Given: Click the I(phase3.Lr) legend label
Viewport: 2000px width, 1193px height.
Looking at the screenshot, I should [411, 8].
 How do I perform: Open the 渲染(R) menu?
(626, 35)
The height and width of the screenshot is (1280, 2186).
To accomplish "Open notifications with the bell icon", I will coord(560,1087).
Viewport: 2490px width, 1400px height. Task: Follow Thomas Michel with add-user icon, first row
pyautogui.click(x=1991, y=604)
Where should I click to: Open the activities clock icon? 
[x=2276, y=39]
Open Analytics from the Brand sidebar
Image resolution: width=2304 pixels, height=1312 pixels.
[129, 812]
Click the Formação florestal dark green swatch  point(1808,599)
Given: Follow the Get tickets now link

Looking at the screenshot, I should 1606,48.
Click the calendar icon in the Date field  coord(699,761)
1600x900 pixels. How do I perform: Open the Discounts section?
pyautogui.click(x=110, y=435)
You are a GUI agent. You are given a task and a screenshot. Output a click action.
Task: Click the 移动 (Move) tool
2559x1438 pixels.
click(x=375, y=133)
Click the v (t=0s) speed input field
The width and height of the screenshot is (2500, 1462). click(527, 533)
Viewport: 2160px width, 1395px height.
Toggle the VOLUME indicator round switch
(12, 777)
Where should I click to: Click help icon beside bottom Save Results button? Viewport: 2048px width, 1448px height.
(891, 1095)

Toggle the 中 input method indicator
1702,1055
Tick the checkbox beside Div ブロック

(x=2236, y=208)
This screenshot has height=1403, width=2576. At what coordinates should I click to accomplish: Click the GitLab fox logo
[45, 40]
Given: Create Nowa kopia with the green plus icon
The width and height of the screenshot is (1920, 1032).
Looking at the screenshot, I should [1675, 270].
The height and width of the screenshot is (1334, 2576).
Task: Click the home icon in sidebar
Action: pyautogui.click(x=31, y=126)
——————
> **Exercise directions**:
Write out once more the lines above beginning at the line with "The width and height of the screenshot is (1920, 1032)."; continue through the final line and stop there.

> **Response to this task**:
The width and height of the screenshot is (1920, 1032).
Looking at the screenshot, I should [1675, 270].
The height and width of the screenshot is (1334, 2576).
Task: Click the home icon in sidebar
Action: pyautogui.click(x=31, y=126)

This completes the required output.